Banks quickly integrated the private ECU into their routine banking practices. In October 1983, National Westminster Bank, for instance, already offered foreign exchange rates, deposit rates, and account facilities in the ECU.Footnote 83 Within their organization, ECUs were traded as a currency on an equal status with all other major currencies. Wholesale deposits in the ECU of 50,000 ECU and over were directed to National Westminster’s subsidiary International Westminster Bank. Current and interest-bearing accounts could be opened with its Overseas Branch in London. In an internal note to Lloyds, the most active of the British banks in the ECU market, the general manager of the overseas division noted: “we have built up a commanding position in the ECU Market in London […] We made good profits last year in our ECU dealings but as I have suggested in my forthcoming report to the Board of Directors we may face finer margins in the years to come.’Footnote 84 The business of the private ECU was not a political move only: commercial interest was the main logic for selling ECUs to customers.
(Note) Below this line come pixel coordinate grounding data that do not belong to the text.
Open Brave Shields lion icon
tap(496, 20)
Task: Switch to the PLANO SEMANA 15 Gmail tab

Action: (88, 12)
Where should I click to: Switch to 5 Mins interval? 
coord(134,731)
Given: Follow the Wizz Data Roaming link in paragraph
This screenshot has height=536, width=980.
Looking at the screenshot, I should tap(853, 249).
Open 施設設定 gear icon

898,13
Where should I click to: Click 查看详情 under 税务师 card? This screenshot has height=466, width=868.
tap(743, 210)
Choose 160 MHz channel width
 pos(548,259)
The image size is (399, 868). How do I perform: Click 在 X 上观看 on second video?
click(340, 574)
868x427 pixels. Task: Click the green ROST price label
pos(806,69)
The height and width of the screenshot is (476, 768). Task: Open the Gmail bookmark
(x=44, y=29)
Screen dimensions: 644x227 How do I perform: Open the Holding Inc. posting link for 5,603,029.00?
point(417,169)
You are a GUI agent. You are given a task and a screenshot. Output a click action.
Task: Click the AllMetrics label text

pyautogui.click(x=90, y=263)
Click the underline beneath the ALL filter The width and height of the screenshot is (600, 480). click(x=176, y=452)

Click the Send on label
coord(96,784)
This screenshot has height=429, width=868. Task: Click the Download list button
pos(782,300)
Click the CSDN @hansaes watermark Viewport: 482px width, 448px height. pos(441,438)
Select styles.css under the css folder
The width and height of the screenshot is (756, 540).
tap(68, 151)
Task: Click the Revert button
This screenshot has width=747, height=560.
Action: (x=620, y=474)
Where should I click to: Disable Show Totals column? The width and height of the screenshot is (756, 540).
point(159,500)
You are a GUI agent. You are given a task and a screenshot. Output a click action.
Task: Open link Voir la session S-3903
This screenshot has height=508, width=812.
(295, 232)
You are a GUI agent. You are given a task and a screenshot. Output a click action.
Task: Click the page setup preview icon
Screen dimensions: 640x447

As already explained, the establishment of a clearing system in the ECU was a major step in the development of the private market for ECUs. Clearing operations in the ECU were complex as they involved many transactions, limiting the potential for private market development. The clearing system that was set up in October 1986 and replaced the previous limited clearing mechanism enabled “its members to offset their reciprocal claims and debts in Ecu and to balance their creditor or debtor positions in Ecu.”Footnote 85
Over time, an increasingly complete financial market developed: loans, bonds, and from 1986, options and futures in the ECU were issued. The development of a futures and options market in the ECU was important. The Amsterdam Stock Exchange was the first to set up an ECU-dollar futures market, on the initiative of its CEO, Tjerk Westerterp, who was also chairman of the European Association of Futures Markets, based in Amsterdam.Footnote 86 Tjerk Westerterp was a former Dutch politician who had been a member of the European Parliament and State Secretary for Foreign Affairs responsible for European cooperation, and was a long-standing advocate of European integration.Footnote 87 But the ECU financial market went far beyond Europe: after Amsterdam, New York, Philadelphia, and Chicago were among the first to develop this futures and options market.Footnote 88
Along with the political support coming from the “ECU network,” the variability of exchange rates and interest rates, the divergence of inflation rates, and the diversity of regulations between countries also favored the development of the private ECU market, just like other financial innovations. In the late 1980s, the liberalization of capital flows, enacted by an EEC directive in 1988, as well as the accumulation of assets in the ECU by central banks and the borrowing of several EEC member states in the ECU, further supported the private ECU market.Footnote 89 This market also became more international over time. In 1983, the primary bond market in the ECU was dominated by French and Belgian banks, whose share in the market was 45% and 30% respectively.Footnote 90 In 1990, banks from these two countries totaled less than 40%, whereas Swiss banks had 18%, American banks 17%, German banks 11%, and Japanese banks 17.5%.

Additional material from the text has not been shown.